Selasa, 14 Februari 2012

Pemorkosaan dan Masyarakat Misoginis

MARAKNYA kasus pemerkosaan di angkot yang terjadi belakangan ini, memperlihatkan wajah masyarakat kita yang misoginis; suatu fenomena yang menunjukkan adanya kebencian mendalam terhadap perempuan. Sikap misoginis itu sendiri, antara lain, terbentuk akibat dari sikap negara yang tidak sensitif gender. 

Kasus pemerkosaan di dalam angkutan kota kembali terjadi. Baru-baru ini, 20 Januari 2012 publik dikejutkan dengan pengakuan seorang mahasiswi sekolah tinggi kebidanan berinisial JM (18) yang diperkosa oleh lima pria secara bergilir di dalam angkot C01 jurusan Ciledug, Kebayoran Baru, Jakarta. Peristiwa pemerkosaan ini menambah beberapa deret kasus pemerkosaan di angkot yang belum selesai diusut.

Kasus pemerkosaan sebelumnya pertama, kasus pemerkosaan dan pembunuhan yang menimpa mahasiswa Universitas Bima Nusantara (Binus), Livia Pavita Soelistio di angkot M 24 jurusan Slipi-Binus Kebon Jeruk, Jakarta. Kedua, kasus pemerkosaan yang dialami oleh karyawan perusahaan swasta berinisial RS (28) di dalam angkot D02 jurusan Pondok Labu-Ciputat, Jakarta. Lalu, ketiga, kasus pemerkosaan yang dilakukan supir angkot jurusan Cibubur, Taman Bunga Mekarsari, Jakarta, MS (55), terhadap 5 anak perempuan. Dan, keempat,  kasus pemerkosaan dan perampokan yang menimpa Ros (40), pedagang sayur pada 14 Desember di dalam angkot M-26 jurusan Kampung Melayu-Bekasi, Jakarta. 

Lima kasus pemerkosaan yang terjadi dalam waktu yang berdekataan itu sebetulnya hanya sebagian kasus yang diekspos media. Komnas Perempuan melangsir data yang membuat miris: sejak tahun 1998 hingga 2010 kasus pemerkosaan yang terjadi mencapai 4.845. Kemudian pada tahun 2011 kasus itu membengkak menjadi 400.939 kasus pemerkosaan.
::::
Ulangi tanpa perubahan bagian tulisan tentang pemerkosaan di angkot dari "Kasus pemerkosaan di dalam" sampai "belum selesai diusut.".

Cuplikan Data:
::::
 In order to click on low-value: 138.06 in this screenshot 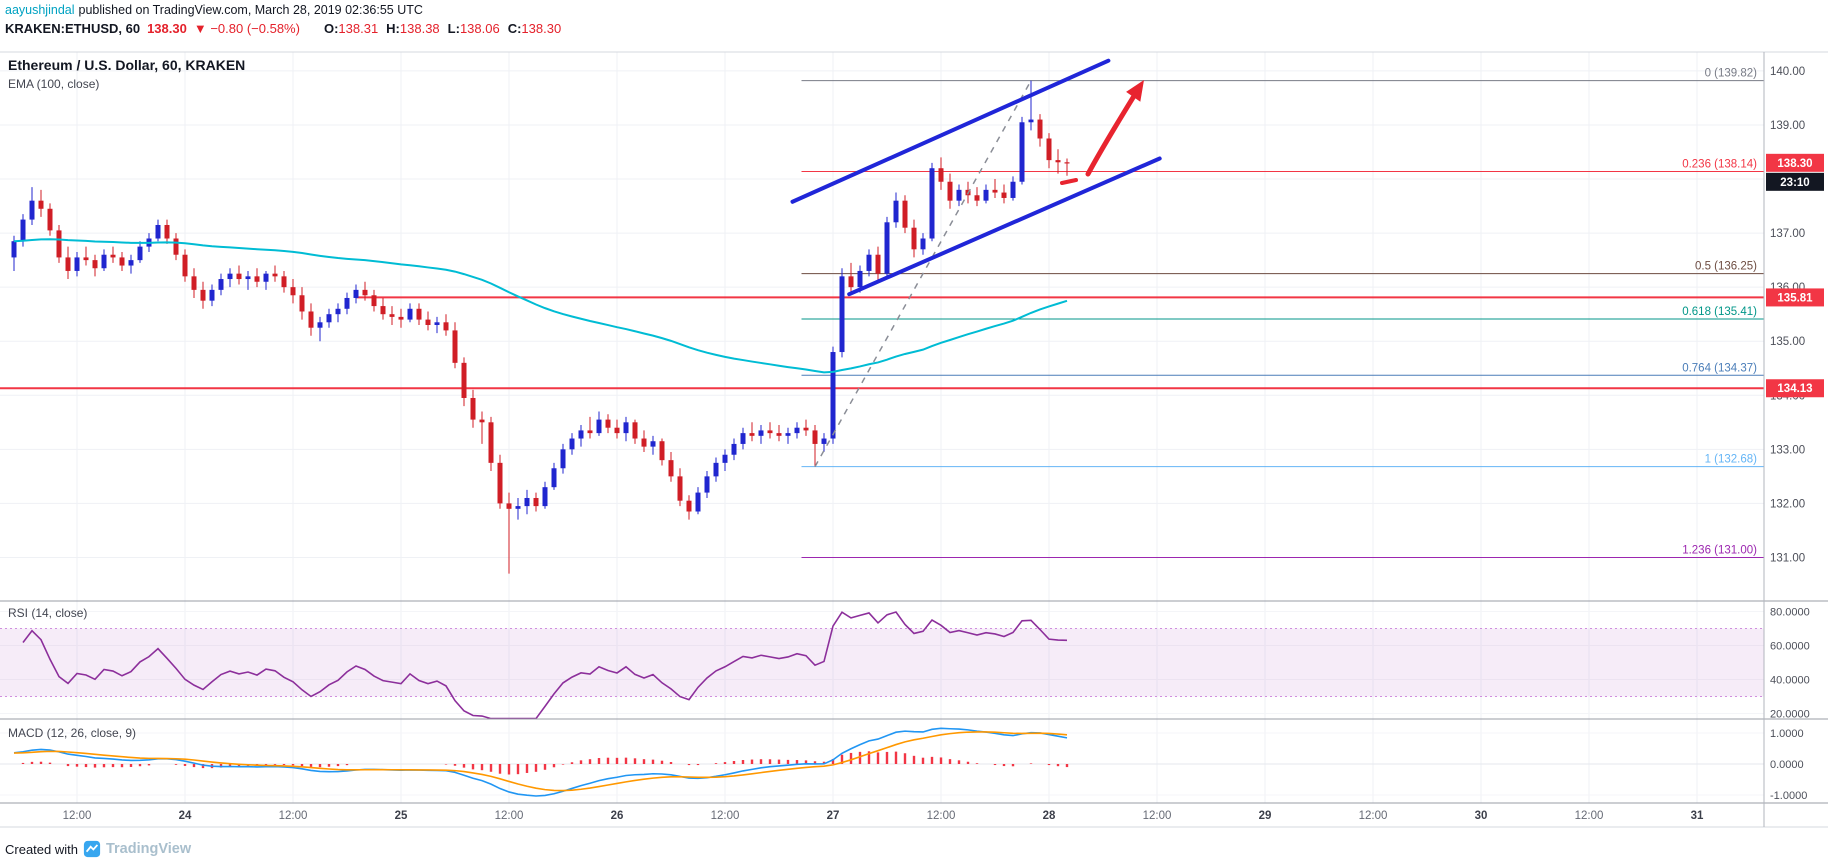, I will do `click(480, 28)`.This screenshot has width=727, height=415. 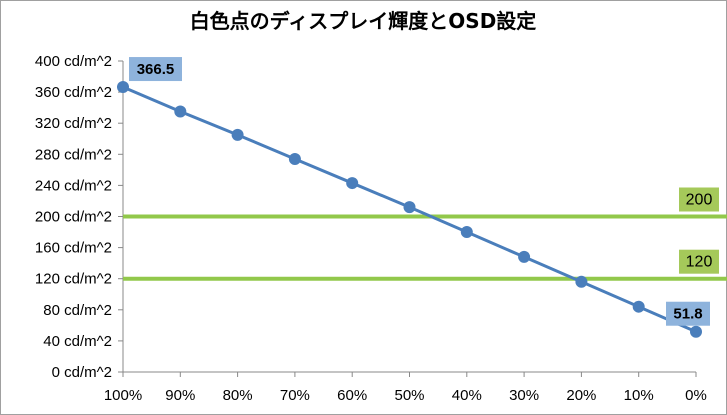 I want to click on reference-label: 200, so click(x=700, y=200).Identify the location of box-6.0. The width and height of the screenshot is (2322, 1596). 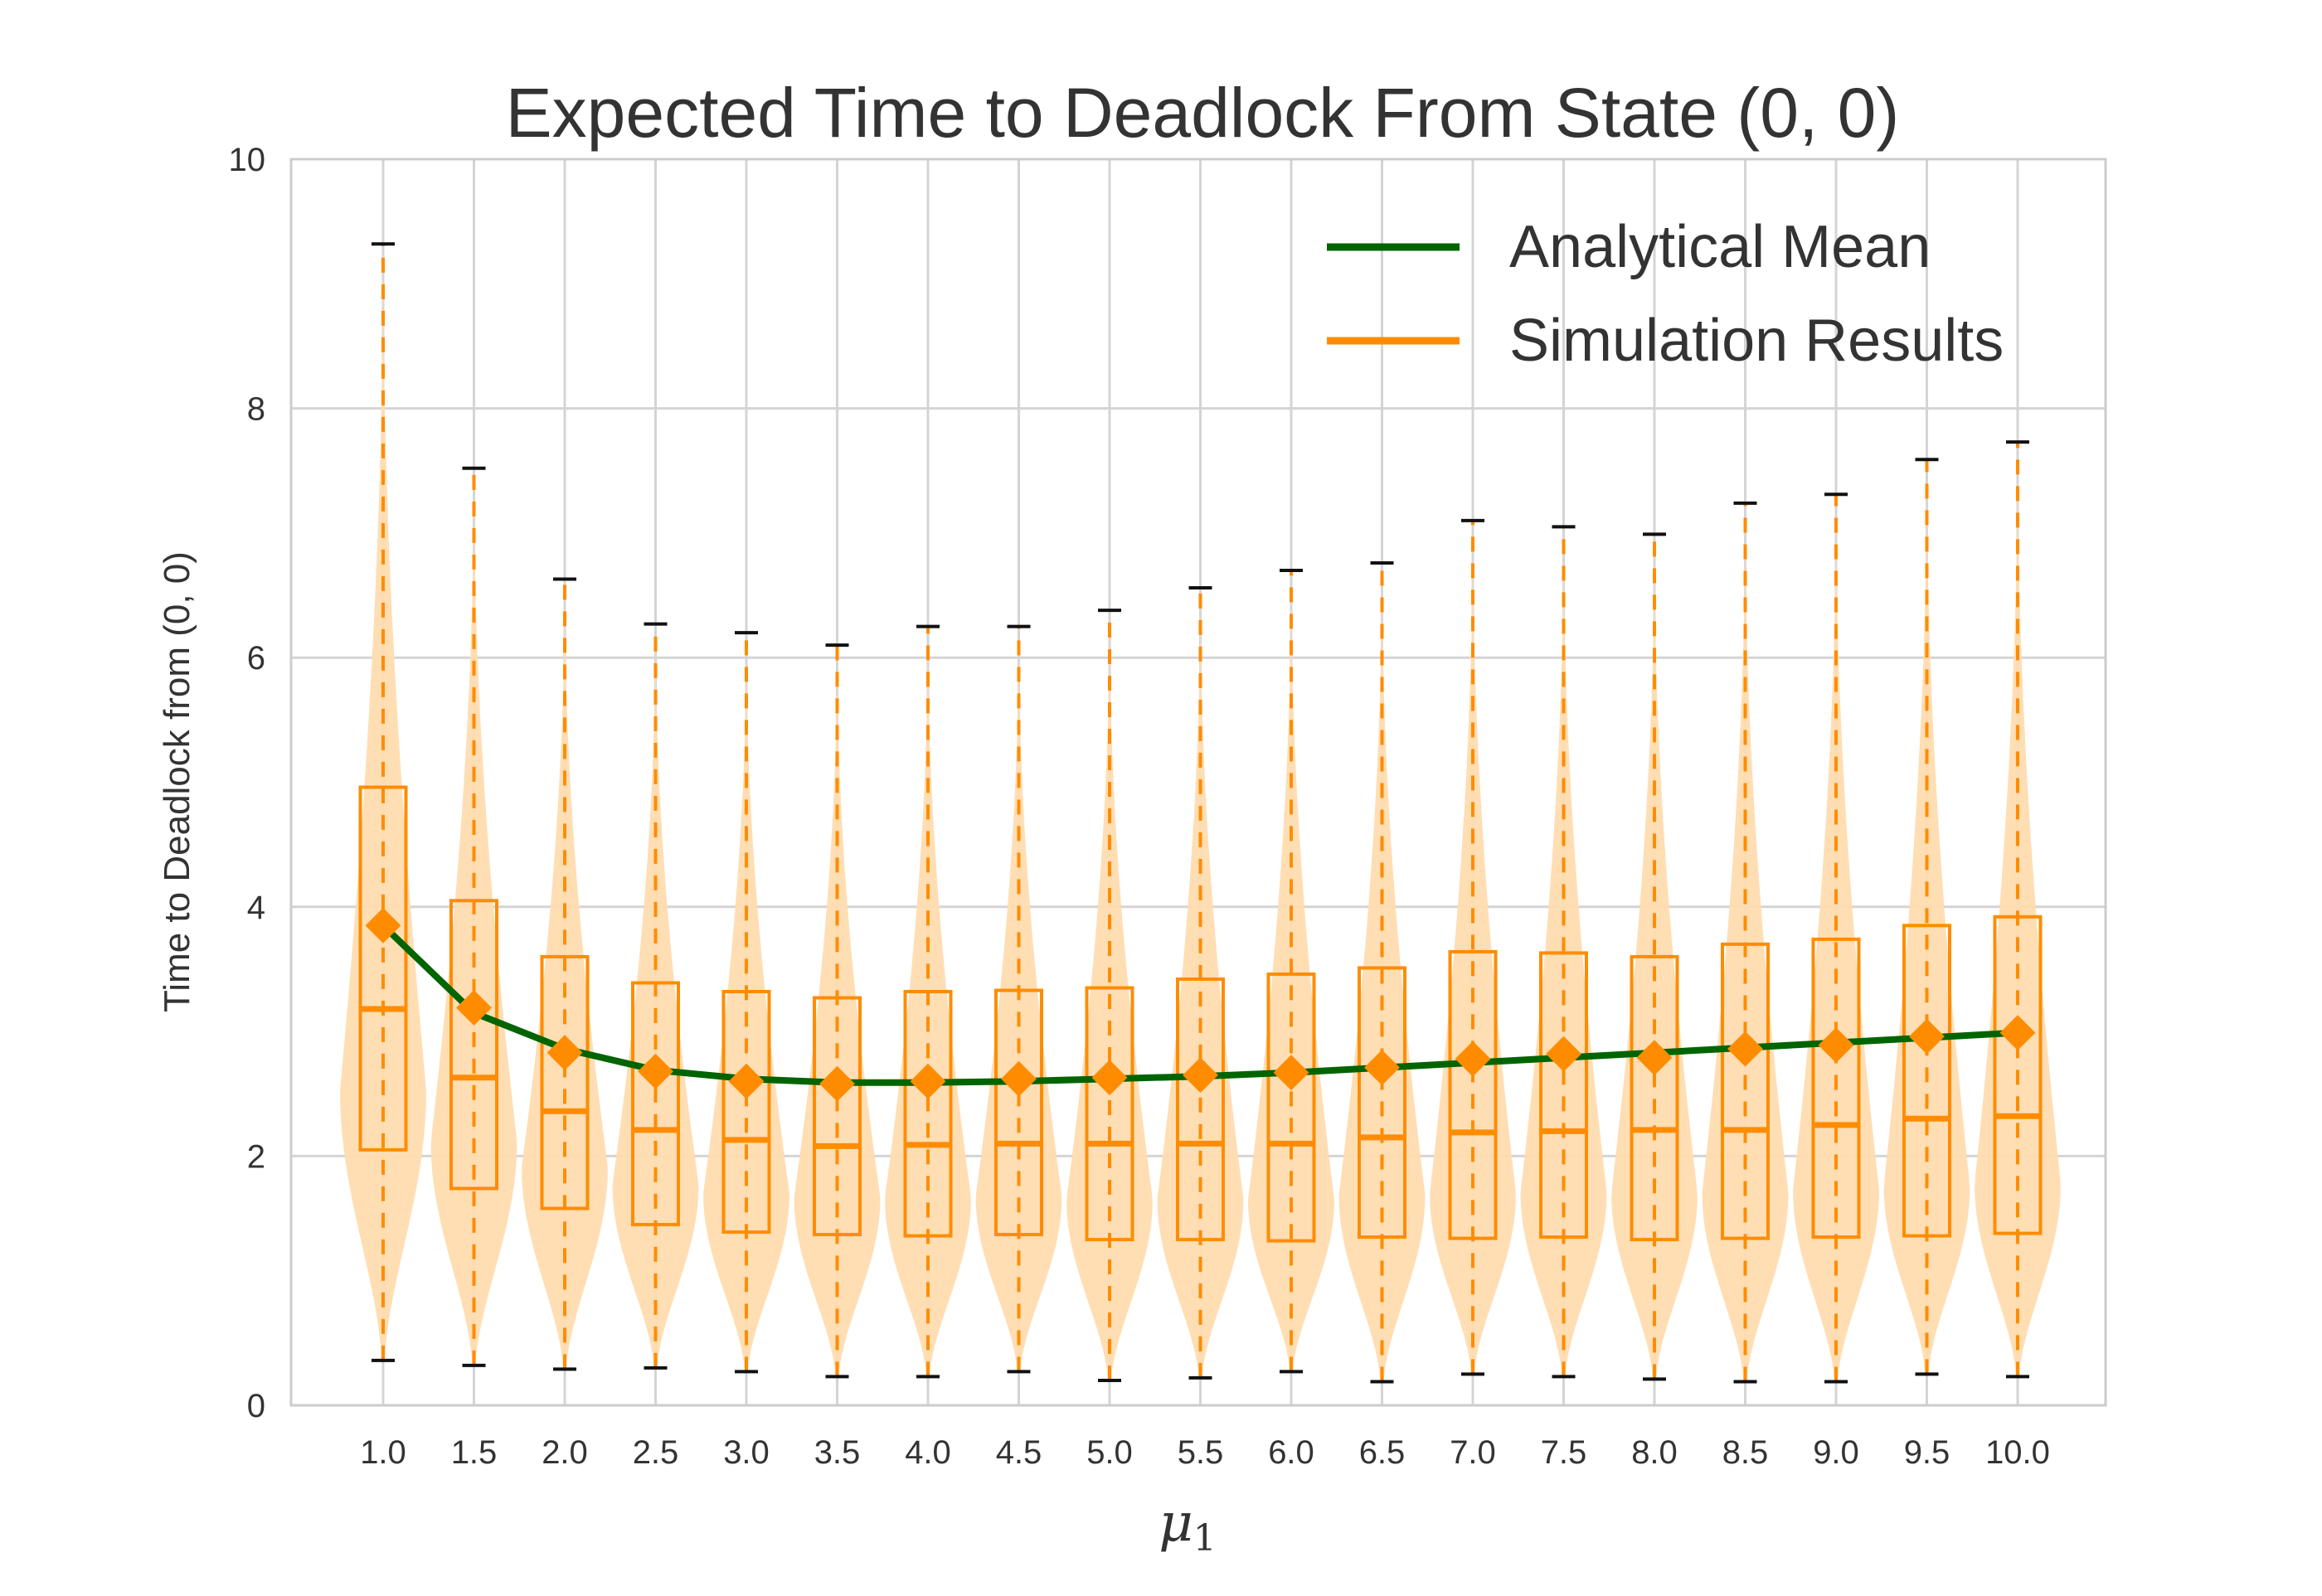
::::
Jawaban Tugas:
Kasus pemerkosaan di dalam angkutan kota kembali terjadi. Baru-baru ini, 20 Januari 2012 publik dikejutkan dengan pengakuan seorang mahasiswi sekolah tinggi kebidanan berinisial JM (18) yang diperkosa oleh lima pria secara bergilir di dalam angkot C01 jurusan Ciledug, Kebayoran Baru, Jakarta. Peristiwa pemerkosaan ini menambah beberapa deret kasus pemerkosaan di angkot yang belum selesai diusut.